Would you please set down the entries below exactly as shown?

======== PROVIDED MATERIAL

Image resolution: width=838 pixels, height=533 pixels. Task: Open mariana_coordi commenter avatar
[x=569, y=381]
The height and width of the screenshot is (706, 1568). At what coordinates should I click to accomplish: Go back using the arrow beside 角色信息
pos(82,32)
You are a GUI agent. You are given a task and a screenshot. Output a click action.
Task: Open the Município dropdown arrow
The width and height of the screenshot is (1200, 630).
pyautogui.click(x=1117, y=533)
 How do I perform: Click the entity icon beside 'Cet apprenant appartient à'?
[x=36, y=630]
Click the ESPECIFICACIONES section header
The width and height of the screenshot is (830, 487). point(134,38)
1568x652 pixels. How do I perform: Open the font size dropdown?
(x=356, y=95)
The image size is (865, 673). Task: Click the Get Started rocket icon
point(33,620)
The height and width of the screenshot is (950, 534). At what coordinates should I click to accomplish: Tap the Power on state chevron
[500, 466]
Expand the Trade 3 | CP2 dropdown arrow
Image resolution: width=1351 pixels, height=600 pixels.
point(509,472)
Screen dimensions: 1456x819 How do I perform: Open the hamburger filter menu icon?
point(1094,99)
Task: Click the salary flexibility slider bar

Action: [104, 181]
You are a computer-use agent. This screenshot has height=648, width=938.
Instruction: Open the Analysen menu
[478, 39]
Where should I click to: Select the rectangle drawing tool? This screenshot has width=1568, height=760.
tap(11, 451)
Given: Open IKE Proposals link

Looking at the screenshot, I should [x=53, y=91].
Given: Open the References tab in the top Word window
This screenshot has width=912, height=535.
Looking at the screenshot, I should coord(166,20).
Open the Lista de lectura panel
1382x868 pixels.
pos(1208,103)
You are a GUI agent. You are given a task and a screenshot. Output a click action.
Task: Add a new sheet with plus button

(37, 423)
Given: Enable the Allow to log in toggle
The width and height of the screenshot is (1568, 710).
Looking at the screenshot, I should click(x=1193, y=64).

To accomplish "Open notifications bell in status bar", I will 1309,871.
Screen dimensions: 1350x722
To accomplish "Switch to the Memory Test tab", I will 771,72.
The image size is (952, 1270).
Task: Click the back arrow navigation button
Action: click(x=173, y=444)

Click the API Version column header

================

→ **EXERCISE RESULT**
Image resolution: width=838 pixels, height=533 pixels. Task: Open mariana_coordi commenter avatar
[x=569, y=381]
The height and width of the screenshot is (706, 1568). At what coordinates should I click to accomplish: Go back using the arrow beside 角色信息
pos(82,32)
You are a GUI agent. You are given a task and a screenshot. Output a click action.
Task: Open the Município dropdown arrow
The width and height of the screenshot is (1200, 630).
pyautogui.click(x=1117, y=533)
 How do I perform: Click the entity icon beside 'Cet apprenant appartient à'?
[x=36, y=630]
Click the ESPECIFICACIONES section header
The width and height of the screenshot is (830, 487). point(134,38)
1568x652 pixels. How do I perform: Open the font size dropdown?
(x=356, y=95)
The image size is (865, 673). Task: Click the Get Started rocket icon
point(33,620)
The height and width of the screenshot is (950, 534). At what coordinates should I click to accomplish: Tap the Power on state chevron
[500, 466]
Expand the Trade 3 | CP2 dropdown arrow
Image resolution: width=1351 pixels, height=600 pixels.
point(509,472)
Screen dimensions: 1456x819 How do I perform: Open the hamburger filter menu icon?
point(1094,99)
Task: Click the salary flexibility slider bar

Action: [104, 181]
You are a computer-use agent. This screenshot has height=648, width=938.
Instruction: Open the Analysen menu
[478, 39]
Where should I click to: Select the rectangle drawing tool? This screenshot has width=1568, height=760.
tap(11, 451)
Given: Open IKE Proposals link

Looking at the screenshot, I should [x=53, y=91].
Given: Open the References tab in the top Word window
This screenshot has width=912, height=535.
Looking at the screenshot, I should coord(166,20).
Open the Lista de lectura panel
1382x868 pixels.
pos(1208,103)
You are a GUI agent. You are given a task and a screenshot. Output a click action.
Task: Add a new sheet with plus button

(37, 423)
Given: Enable the Allow to log in toggle
The width and height of the screenshot is (1568, 710).
Looking at the screenshot, I should click(x=1193, y=64).

To accomplish "Open notifications bell in status bar", I will 1309,871.
Screen dimensions: 1350x722
To accomplish "Switch to the Memory Test tab", I will 771,72.
The image size is (952, 1270).
Task: Click the back arrow navigation button
Action: click(x=173, y=444)

Click the API Version column header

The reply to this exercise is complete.